Here is an example with placeholder values. Further details on the values to replace in this example MachineSet are discussed in the WMCO github repo.
clusters/az-win/day2/base/machineset.yaml
# example MachineSet before replacing "<values>"
apiVersion: machine.openshift.io/v1beta1
kind: MachineSet
metadata:
labels:
machine.openshift.io/cluster-api-cluster: <infrastructureID>
name: winworker
namespace: openshift-machine-api
spec:
replicas: 0
selector:
matchLabels:
machine.openshift.io/cluster-api-cluster: <infrastructureID>
machine.openshift.io/cluster-api-machineset: winworker
template:
metadata:
labels:
machine.openshift.io/cluster-api-cluster: <infrastructureID>
machine.openshift.io/cluster-api-machine-role: worker
machine.openshift.io/cluster-api-machine-type: worker
machine.openshift.io/cluster-api-machineset: winworker
machine.openshift.io/os-id: Windows
spec:
metadata:
labels:
node-role.kubernetes.io/worker: ""
providerSpec:
value:
apiVersion: azureproviderconfig.openshift.io/v1beta1
credentialsSecret:
name: azure-cloud-credentials
namespace: openshift-machine-api
image:
offer: WindowsServer
publisher: MicrosoftWindowsServer
resourceID: ""
sku: 2019-Datacenter-with-Containers
version: latest
kind: AzureMachineProviderSpec
location: <location>
managedIdentity: <infrastructureID>-identity
networkResourceGroup: <infrastructureID>-rg
osDisk:
diskSizeGB: 128
managedDisk:
storageAccountType: Premium_LRS
osType: Windows
publicIP: false
resourceGroup: <infrastructureID>-rg
subnet: <infrastructureID>-worker-subnet
userDataSecret:
name: windows-user-data
namespace: openshift-machine-api
vmSize: Standard_D2s_v3
vnet: <infrastructureID>-vnet
zone: "<zone>"
Every cluster has an infrastructure name that is a combination of the cluster name and a unique string. We will need to use this value in the Windows MachineSet.

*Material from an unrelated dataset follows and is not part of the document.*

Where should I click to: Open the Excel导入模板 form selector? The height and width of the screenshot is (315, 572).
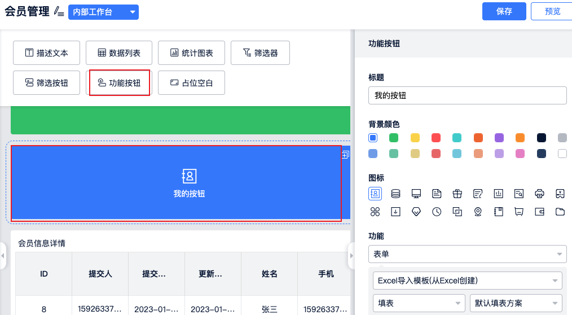pyautogui.click(x=467, y=280)
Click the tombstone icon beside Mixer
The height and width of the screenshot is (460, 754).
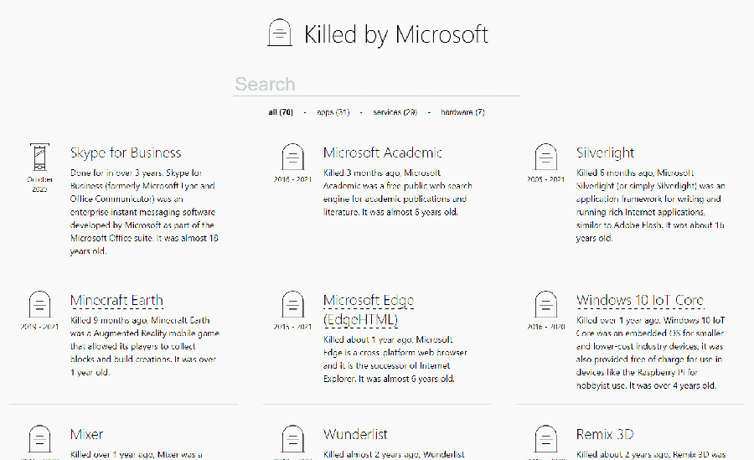(x=39, y=439)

- Capture the infrastructure ID
$ export CLUSTER_ID=$(oc get -o jsonpath='{.status.infrastructureName}{"\n"}' infrastructure cluster)
$ echo $CLUSTER_ID
win-tmk9g
- Create the above MachineSet after updating the placeholder values (there are no availability zones in westus region)
$ sed \
-e "s/<infrastructureID>/$CLUSTER_ID/" \
-e "s/<location>/westus/" \
-e "s/<zone>//" \
-i.bak \
$CLUSTER_DIR/day2/base/machineset.yaml
$ oc apply -n openshift-machine-api -f $CLUSTER_DIR/day2/base/machineset.yaml
Providing an SSH Private Key
In part 1 of this series, we generated an ssh key for installing OpenShift. Now we will give this same key to the WMCO for use in configuring our Windows node. By providing the private key, a new public key will be minted by the operator and installed on the node via user-data.

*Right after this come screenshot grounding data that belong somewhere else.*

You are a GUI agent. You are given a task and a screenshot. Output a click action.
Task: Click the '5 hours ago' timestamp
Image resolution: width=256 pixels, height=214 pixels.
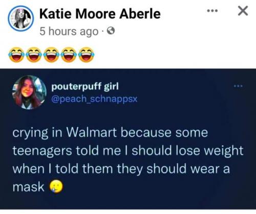(69, 31)
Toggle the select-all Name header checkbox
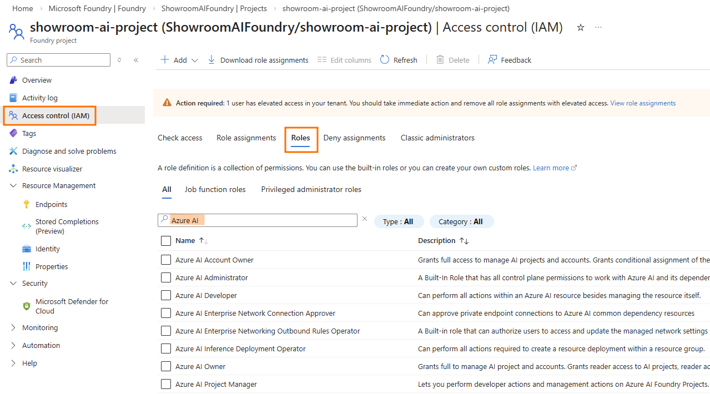 pos(166,241)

- Create a secret containing the private key that will be used to access the Windows VMs
$ oc create secret generic cloud-private-key \
--from-file=private-key.pem=${HOME}/.ssh/az-win \
-n openshift-windows-machine-config-operator
After the ssh key is created the WMCO will generate a public key and create a windows-user-data
secret for use by the openshift-machine-api when provisioning the machine.
$ oc logs -n openshift-windows-machine-config-operator \
deployment/windows-machine-config-operator | tail -1
2021-05-24T18:26:13.851Z INFO secret_controller secret not found, creating the secret {"namespace": "openshift-windows-machine-config-operator", "name": "cloud-private-key", "name": "windows-user-data"}
You can extract the secret to view the contents. Notice the authorized key file modification.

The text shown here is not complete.